Des sections SA (Sturmabteilung) défilent dans Dortmund en 1933 (Rhénanie-du-Nord-Westphalie). La démocratie allemande est déjà mise au pas.


C L’URSS de Staline


Staline fumant sa pipe Dunhill dans les années 1930


Joseph Staline est né le 18 décembre 1878 à Gori au coeur de l’actuelle Géorgie (à l’époque province de l’Empire Russe) sous le nom de Iossif Vissarionovitch Djougachvili, son premier surnom “Sosso” est d’ailleurs le diminutif de Iossif. Parti ouvrier social-démocrate de Russie (POSDR), auquel il adhère en 1898. Sa mère, très pieuse, finance les études nécessaires pour que Iossif devienne prêtre orthodoxe. Mais le jeune Iossif, de plus en plus athé, quitte le séminaire sans passé son diplôme en 1899. Militant social démocrate il est arrêté plusieurs fois pour agitation politique. En 1903 il est envoyé en Sibérie pour trois ans. Staline s’échappe et démarre une vie de brigandage au service du POSDR. De plus en plus radical dans ses positions il rejoint bientôt le courant “bolchevique” du POSDR. En 1905 il ne participe pas à la première tentative de renversement du tsar. Il rencontre Lénine, Kalinine et Molotov entre la Russie et la Finlande. Il est présent au congrès fondateur du Parti Communiste Russie à Prague en 1912. À l’aube de la Première Guerre Mondiale Iossif prend de surnom de “Staline”, l’homme d’acier. 

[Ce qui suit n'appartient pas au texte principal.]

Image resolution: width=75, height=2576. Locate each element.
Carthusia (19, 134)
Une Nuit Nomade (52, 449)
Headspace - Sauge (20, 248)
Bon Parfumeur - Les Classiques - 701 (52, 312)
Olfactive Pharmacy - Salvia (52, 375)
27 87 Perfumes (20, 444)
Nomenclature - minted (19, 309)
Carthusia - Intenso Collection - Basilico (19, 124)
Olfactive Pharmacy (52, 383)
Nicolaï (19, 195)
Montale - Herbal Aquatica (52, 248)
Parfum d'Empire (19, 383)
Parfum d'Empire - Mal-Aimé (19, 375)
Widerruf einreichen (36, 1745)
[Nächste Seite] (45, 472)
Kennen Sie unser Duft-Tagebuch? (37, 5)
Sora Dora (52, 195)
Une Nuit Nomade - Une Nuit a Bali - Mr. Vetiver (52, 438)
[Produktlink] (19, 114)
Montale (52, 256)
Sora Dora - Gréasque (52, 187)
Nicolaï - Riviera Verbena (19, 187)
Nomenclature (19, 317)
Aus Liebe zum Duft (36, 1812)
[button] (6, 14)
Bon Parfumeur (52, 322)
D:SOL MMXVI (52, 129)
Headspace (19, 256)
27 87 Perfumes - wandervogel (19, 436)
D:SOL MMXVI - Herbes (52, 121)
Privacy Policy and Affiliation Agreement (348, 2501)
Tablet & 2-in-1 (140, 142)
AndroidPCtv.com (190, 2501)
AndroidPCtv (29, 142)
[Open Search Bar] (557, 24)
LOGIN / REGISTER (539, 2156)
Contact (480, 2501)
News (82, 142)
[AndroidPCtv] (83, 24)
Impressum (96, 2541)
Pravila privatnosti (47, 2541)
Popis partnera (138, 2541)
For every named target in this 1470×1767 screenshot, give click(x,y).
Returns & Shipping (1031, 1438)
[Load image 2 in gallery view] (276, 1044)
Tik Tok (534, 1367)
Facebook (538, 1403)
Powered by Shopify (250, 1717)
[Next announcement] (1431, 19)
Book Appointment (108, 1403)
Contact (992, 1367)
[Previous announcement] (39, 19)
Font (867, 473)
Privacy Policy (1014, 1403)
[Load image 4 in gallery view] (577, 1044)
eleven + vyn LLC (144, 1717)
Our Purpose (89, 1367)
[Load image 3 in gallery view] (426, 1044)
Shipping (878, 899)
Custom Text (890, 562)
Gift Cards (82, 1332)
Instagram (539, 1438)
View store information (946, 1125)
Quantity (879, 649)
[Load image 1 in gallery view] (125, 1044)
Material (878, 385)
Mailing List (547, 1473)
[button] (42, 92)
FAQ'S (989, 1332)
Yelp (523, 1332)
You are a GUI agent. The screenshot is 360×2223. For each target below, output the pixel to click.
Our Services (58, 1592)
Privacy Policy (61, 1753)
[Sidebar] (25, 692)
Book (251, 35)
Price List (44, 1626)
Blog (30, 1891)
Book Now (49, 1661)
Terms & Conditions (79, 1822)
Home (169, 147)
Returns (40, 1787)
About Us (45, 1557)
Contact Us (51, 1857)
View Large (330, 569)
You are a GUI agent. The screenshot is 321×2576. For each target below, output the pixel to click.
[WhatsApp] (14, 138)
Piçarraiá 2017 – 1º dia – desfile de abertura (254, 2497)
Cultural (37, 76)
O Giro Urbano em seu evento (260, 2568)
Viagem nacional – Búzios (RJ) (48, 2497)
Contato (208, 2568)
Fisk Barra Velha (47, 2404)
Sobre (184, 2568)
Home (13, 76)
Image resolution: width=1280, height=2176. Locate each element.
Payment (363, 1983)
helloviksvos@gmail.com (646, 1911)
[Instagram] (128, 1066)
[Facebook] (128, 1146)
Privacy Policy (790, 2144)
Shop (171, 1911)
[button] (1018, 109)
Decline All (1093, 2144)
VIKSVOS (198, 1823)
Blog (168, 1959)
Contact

Rédacteur de la Pravda et membre de la cellule pétersbourgeoise du parti communiste russe il soutient le gouvernement du socialiste Kerenski après la révolution de février 1917 avant de rallier les thèses d’avril de Lénine. Staline s’impose comme l’homme de confiance de Lénine. Lors de son exil en Finlande (en juillet 1917) Staline l’escorte et va jusqu’à le dissimuler. Il transmet nombre de ses communications aux autres responsables bolcheviks. 

C’est après la révolution d’octobre 1917 et la prise du pouvoir par les bolcheviks que Staline s’impose comme un homme fort du régime. Commissaire bolchevique à Tsaritsyne (future Stalingrad) il n’hésite pas à faire massacrer ses opposants et à rejeter toute difficulté sur d’éventuels “saboteurs” plus ou moins réels. Par ailleurs il se rapproche de la Tchéka (acronyme de “чрезвычайная комиссия” “tchrezvitchaïnaya komissia” “comission extraordinaire”) et de son dirigeant Félix Dzerjinski à qui il confira l’éducation de sa fille et l’encadrement de sa femme. 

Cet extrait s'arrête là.